**OBJECTIVE:** Format the data below as a Markdown table with two columns, No. and Entry. Number each line in order, put its text in Entry, and leave out any blank lines.

**MATERIAL TO PROCESS:**
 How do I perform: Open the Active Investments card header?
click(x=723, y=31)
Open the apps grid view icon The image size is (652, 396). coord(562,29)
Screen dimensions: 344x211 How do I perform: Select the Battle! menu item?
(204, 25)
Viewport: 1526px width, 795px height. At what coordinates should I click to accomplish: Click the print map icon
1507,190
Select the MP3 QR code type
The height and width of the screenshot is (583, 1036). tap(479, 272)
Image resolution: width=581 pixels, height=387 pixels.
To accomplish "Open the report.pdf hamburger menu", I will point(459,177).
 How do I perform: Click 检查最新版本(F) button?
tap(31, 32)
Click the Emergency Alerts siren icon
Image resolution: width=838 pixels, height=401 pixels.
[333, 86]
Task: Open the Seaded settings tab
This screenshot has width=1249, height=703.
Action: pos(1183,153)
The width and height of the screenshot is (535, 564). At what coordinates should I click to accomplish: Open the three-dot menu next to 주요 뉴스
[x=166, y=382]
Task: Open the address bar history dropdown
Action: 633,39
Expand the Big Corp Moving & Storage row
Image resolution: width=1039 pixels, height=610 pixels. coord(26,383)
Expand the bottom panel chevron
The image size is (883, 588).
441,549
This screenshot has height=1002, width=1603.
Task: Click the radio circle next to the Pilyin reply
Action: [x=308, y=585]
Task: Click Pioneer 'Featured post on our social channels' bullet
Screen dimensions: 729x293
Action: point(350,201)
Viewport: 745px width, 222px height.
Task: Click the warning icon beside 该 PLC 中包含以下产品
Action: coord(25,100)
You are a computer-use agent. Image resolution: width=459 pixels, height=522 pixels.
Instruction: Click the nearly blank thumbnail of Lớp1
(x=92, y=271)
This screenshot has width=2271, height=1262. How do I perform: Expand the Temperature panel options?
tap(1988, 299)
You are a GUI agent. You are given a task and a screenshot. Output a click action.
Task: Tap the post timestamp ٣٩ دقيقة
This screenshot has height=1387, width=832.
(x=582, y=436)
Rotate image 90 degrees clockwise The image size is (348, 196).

**TASK OUTPUT:**
| No. | Entry |
|---|---|
| 1 |  How do I perform: Open the Active Investments card header? |
| 2 | click(x=723, y=31) |
| 3 | Open the apps grid view icon The image size is (652, 396). coord(562,29) |
| 4 | Screen dimensions: 344x211 How do I perform: Select the Battle! menu item? |
| 5 | (204, 25) |
| 6 | Viewport: 1526px width, 795px height. At what coordinates should I click to accomplish: Click the print map icon |
| 7 | 1507,190 |
| 8 | Select the MP3 QR code type |
| 9 | The height and width of the screenshot is (583, 1036). tap(479, 272) |
| 10 | Image resolution: width=581 pixels, height=387 pixels. |
| 11 | To accomplish "Open the report.pdf hamburger menu", I will point(459,177). |
| 12 |  How do I perform: Click 检查最新版本(F) button? |
| 13 | tap(31, 32) |
| 14 | Click the Emergency Alerts siren icon |
| 15 | Image resolution: width=838 pixels, height=401 pixels. |
| 16 | [333, 86] |
| 17 | Task: Open the Seaded settings tab |
| 18 | This screenshot has width=1249, height=703. |
| 19 | Action: pos(1183,153) |
| 20 | The width and height of the screenshot is (535, 564). At what coordinates should I click to accomplish: Open the three-dot menu next to 주요 뉴스 |
| 21 | [x=166, y=382] |
| 22 | Task: Open the address bar history dropdown |
| 23 | Action: 633,39 |
| 24 | Expand the Big Corp Moving & Storage row |
| 25 | Image resolution: width=1039 pixels, height=610 pixels. coord(26,383) |
| 26 | Expand the bottom panel chevron |
| 27 | The image size is (883, 588). |
| 28 | 441,549 |
| 29 | This screenshot has height=1002, width=1603. |
| 30 | Task: Click the radio circle next to the Pilyin reply |
| 31 | Action: [x=308, y=585] |
| 32 | Task: Click Pioneer 'Featured post on our social channels' bullet |
| 33 | Screen dimensions: 729x293 |
| 34 | Action: point(350,201) |
| 35 | Viewport: 745px width, 222px height. |
| 36 | Task: Click the warning icon beside 该 PLC 中包含以下产品 |
| 37 | Action: coord(25,100) |
| 38 | You are a computer-use agent. Image resolution: width=459 pixels, height=522 pixels. |
| 39 | Instruction: Click the nearly blank thumbnail of Lớp1 |
| 40 | (x=92, y=271) |
| 41 | This screenshot has width=2271, height=1262. How do I perform: Expand the Temperature panel options? |
| 42 | tap(1988, 299) |
| 43 | You are a GUI agent. You are given a task and a screenshot. Output a click action. |
| 44 | Task: Tap the post timestamp ٣٩ دقيقة |
| 45 | This screenshot has height=1387, width=832. |
| 46 | (x=582, y=436) |
| 47 | Rotate image 90 degrees clockwise The image size is (348, 196). |